━━━━━ Task input ━━━━━

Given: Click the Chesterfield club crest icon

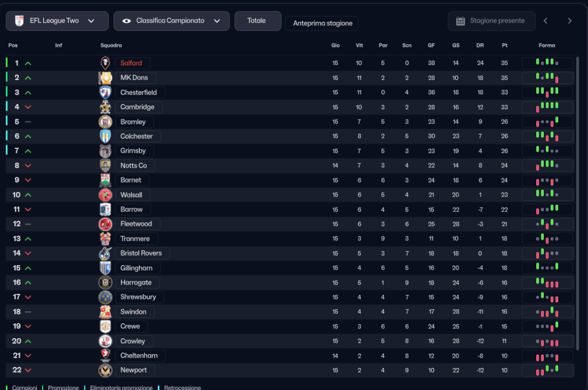Looking at the screenshot, I should [x=105, y=92].
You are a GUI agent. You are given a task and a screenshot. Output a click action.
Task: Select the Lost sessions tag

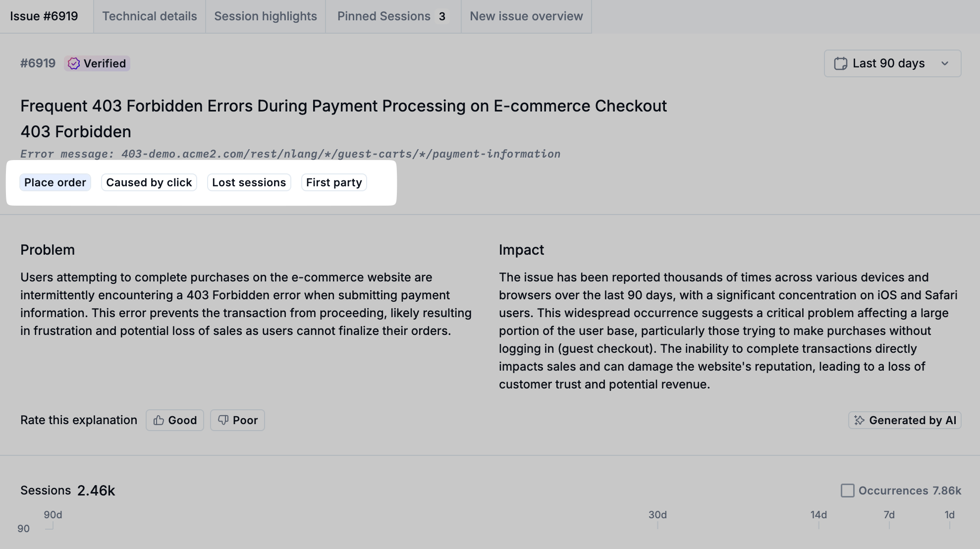click(249, 182)
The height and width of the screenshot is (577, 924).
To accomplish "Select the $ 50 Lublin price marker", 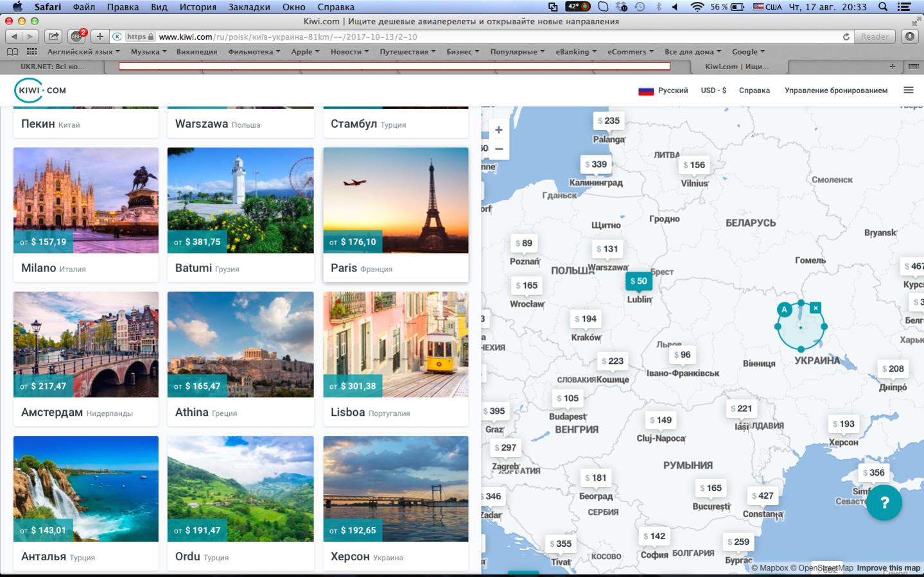I will click(639, 281).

━━━━━

[Work order] Repeat the listing above from its first line through the line that contains "The height and", both included, and nothing more. Drop the pictures.

[Task answer]
Given: Click the Chesterfield club crest icon

Looking at the screenshot, I should [x=105, y=92].
You are a GUI agent. You are given a task and a screenshot. Output a click action.
Task: Select the Lost sessions tag

click(249, 182)
The height and width of the screenshot is (577, 924).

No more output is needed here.